WHAT TO WORK ON
Output all entries verbatim.

Stored records

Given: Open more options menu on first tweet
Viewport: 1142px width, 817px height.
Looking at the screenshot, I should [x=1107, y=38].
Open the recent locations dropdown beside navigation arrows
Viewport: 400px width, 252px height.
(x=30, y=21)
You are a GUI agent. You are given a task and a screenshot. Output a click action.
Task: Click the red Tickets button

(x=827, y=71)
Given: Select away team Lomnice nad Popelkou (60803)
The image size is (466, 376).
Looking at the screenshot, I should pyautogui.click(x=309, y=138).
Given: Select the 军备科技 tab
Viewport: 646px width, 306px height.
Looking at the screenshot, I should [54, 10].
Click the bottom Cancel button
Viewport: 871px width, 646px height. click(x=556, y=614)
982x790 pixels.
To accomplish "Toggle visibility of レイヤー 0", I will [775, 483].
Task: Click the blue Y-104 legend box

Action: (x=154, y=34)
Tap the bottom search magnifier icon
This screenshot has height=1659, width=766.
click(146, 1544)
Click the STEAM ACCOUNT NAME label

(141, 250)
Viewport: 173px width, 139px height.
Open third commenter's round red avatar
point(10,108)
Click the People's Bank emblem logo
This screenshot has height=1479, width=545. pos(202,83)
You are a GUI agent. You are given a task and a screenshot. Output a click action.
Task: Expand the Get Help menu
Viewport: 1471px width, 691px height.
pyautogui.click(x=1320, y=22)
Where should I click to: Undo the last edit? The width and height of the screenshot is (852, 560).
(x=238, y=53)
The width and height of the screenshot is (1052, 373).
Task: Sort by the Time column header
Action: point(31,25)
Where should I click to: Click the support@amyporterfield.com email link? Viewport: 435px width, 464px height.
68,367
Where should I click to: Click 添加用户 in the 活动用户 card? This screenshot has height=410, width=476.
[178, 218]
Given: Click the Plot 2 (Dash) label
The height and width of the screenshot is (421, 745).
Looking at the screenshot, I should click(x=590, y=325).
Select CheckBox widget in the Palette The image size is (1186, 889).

RESPONSE TO THE TASK
Given: Open more options menu on first tweet
Viewport: 1142px width, 817px height.
Looking at the screenshot, I should [x=1107, y=38].
Open the recent locations dropdown beside navigation arrows
Viewport: 400px width, 252px height.
(x=30, y=21)
You are a GUI agent. You are given a task and a screenshot. Output a click action.
Task: Click the red Tickets button

(x=827, y=71)
Given: Select away team Lomnice nad Popelkou (60803)
The image size is (466, 376).
Looking at the screenshot, I should pyautogui.click(x=309, y=138).
Given: Select the 军备科技 tab
Viewport: 646px width, 306px height.
Looking at the screenshot, I should [54, 10].
Click the bottom Cancel button
Viewport: 871px width, 646px height. click(x=556, y=614)
982x790 pixels.
To accomplish "Toggle visibility of レイヤー 0", I will [775, 483].
Task: Click the blue Y-104 legend box

Action: (x=154, y=34)
Tap the bottom search magnifier icon
This screenshot has height=1659, width=766.
click(146, 1544)
Click the STEAM ACCOUNT NAME label

(141, 250)
Viewport: 173px width, 139px height.
Open third commenter's round red avatar
point(10,108)
Click the People's Bank emblem logo
This screenshot has height=1479, width=545. pos(202,83)
You are a GUI agent. You are given a task and a screenshot. Output a click action.
Task: Expand the Get Help menu
Viewport: 1471px width, 691px height.
pyautogui.click(x=1320, y=22)
Where should I click to: Undo the last edit? The width and height of the screenshot is (852, 560).
(x=238, y=53)
The width and height of the screenshot is (1052, 373).
Task: Sort by the Time column header
Action: point(31,25)
Where should I click to: Click the support@amyporterfield.com email link? Viewport: 435px width, 464px height.
68,367
Where should I click to: Click 添加用户 in the 活动用户 card? This screenshot has height=410, width=476.
[178, 218]
Given: Click the Plot 2 (Dash) label
The height and width of the screenshot is (421, 745).
Looking at the screenshot, I should click(x=590, y=325).
Select CheckBox widget in the Palette The image size is (1186, 889).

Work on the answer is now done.